Saya menyebutnya fiksi mini (bukan prosa mini) karena fiksi mini memang bisa juga berbentuk puisi. Tetapi, tentu saja, bila menyangkut urusan kategorisasi, fiksi mini tetap harus memiliki elemen narataif atau penceritaan, untuk membedakannnya dengan ''puisi pendek'' (misalnya). Sebab, kita tahu, ada bentuk-bentuk puisi yang sangat pendek, seperti haiku, tetapi barang kali tetap lebih nyaman bila disebut sebagai puisi pendek, bukan fiksi mini. Maka, dalam fiksi mini itu, elemen dasar penceritaan atau naratif (yang karenanya menjadi lebih dekat pada prosa) bisa ditemukan. Kita mengenal elemen penceritaan seperti penokohan (protagonis dan antagonis), konflik, obstacles atau juga complication, dan resolution.
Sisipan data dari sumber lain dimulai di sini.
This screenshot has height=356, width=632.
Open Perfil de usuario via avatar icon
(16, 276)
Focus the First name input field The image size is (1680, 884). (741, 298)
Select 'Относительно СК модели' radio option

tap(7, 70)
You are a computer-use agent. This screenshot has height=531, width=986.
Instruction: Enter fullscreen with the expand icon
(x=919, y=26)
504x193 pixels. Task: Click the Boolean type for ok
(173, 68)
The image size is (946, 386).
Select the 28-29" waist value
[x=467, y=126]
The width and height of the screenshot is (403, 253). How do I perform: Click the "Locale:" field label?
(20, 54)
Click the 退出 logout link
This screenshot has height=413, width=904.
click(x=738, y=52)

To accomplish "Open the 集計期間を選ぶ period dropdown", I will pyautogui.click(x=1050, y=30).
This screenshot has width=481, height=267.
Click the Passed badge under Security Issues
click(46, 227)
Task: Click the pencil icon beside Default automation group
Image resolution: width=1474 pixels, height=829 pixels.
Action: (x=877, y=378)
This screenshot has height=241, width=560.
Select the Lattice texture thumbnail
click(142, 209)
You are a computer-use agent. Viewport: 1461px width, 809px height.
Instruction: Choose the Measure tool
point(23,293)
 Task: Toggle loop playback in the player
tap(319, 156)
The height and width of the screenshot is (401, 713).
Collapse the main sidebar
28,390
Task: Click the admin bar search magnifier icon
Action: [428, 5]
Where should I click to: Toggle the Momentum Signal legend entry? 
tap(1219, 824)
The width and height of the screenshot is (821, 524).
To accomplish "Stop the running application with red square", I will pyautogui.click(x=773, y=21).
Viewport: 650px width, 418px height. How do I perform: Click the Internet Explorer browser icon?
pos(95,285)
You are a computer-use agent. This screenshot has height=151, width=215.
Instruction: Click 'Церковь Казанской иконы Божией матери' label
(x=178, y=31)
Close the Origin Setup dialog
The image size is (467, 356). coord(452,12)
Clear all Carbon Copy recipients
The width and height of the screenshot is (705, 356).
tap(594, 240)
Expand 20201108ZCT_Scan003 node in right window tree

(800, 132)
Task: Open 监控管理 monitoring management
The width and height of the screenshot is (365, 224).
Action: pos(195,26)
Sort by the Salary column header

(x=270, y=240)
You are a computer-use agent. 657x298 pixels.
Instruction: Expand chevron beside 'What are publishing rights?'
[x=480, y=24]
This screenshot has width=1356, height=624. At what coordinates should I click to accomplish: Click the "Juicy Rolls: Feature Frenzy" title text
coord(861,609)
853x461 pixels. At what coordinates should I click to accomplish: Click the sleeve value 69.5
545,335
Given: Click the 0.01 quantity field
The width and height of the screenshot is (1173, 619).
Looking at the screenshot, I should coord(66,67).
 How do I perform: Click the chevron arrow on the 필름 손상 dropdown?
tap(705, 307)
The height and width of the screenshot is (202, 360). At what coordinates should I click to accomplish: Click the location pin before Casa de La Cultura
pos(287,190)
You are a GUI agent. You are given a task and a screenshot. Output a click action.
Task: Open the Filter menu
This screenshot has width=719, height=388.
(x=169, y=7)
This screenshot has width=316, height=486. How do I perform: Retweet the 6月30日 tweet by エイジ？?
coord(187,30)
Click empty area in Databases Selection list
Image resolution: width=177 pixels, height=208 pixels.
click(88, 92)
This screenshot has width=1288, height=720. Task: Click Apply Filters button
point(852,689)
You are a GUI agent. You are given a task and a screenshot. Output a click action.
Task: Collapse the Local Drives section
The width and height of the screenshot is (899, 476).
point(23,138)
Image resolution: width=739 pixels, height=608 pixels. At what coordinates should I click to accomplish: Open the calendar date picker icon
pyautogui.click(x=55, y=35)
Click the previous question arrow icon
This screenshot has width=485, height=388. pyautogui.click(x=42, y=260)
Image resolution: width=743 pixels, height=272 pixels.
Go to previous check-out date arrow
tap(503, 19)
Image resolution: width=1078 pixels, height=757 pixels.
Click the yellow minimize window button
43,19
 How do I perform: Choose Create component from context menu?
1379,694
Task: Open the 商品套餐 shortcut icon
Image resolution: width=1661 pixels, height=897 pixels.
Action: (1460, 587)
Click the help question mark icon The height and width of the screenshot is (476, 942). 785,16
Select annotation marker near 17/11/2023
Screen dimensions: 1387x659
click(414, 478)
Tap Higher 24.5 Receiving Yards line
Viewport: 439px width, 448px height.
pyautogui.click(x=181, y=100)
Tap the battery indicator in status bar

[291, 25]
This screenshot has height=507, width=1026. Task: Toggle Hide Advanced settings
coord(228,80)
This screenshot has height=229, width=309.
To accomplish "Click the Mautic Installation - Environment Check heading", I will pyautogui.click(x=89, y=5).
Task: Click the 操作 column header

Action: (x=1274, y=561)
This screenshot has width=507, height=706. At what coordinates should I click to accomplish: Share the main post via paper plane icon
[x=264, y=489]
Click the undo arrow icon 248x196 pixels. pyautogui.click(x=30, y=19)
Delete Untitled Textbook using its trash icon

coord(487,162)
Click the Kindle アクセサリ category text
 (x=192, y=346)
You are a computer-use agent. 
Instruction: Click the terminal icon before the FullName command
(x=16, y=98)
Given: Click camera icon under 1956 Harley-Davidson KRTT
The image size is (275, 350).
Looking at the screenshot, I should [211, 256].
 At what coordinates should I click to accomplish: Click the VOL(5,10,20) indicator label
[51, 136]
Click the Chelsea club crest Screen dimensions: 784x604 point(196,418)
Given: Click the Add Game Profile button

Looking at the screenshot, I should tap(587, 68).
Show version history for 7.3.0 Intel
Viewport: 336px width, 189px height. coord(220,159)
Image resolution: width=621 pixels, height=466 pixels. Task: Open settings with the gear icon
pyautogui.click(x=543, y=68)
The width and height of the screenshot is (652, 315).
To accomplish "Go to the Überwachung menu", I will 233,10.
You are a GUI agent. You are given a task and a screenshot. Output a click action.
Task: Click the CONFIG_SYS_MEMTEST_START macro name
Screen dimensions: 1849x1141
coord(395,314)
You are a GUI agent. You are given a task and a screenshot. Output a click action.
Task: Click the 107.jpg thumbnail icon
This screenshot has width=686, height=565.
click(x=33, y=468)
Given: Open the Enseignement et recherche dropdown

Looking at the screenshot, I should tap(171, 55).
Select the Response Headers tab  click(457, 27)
Mungkin, pada fiksi mini, justru resolution yang dihindari, karena dalam fiksi mini, akhir (ending) menjadi semacam gema yang terus dibiarkan tumbuh dalam imajinasi pembaca. Karakter menjadi kelebatan tokoh yang seperti kita kenal, tetapi tak mudah dipastikan, dan karenanya bergerak cepat. Itulah yang justru membuat kita penasaran.
Menarik sekali, dulu saya sempat aktif di SSA (Sanggar Sastra Al-Amien), sempat nulis beberapa karya -meski tidak pernah diterbitkan atau menang dalam lomba manapun. He3X, tapi begitu sampe bangku kuliah ternyata tidak ada lagi kata-kata sastra yang imajenatif dan bertele-tele dengan keindahan bahasa, perkenalan dengan filsafat telah merubah saya menjadi lebih simpel -hanya beberapa kata singkat tuk mengungkapkan perasaan hati, bukan berbait-bait puisi. Seharusnya fiksi minilah yang jadi jawaban dari mana saya harus memulai tuk menulis lagi.
Rindu
Tenang saja, rindu takkan membunuhku dalam sehari.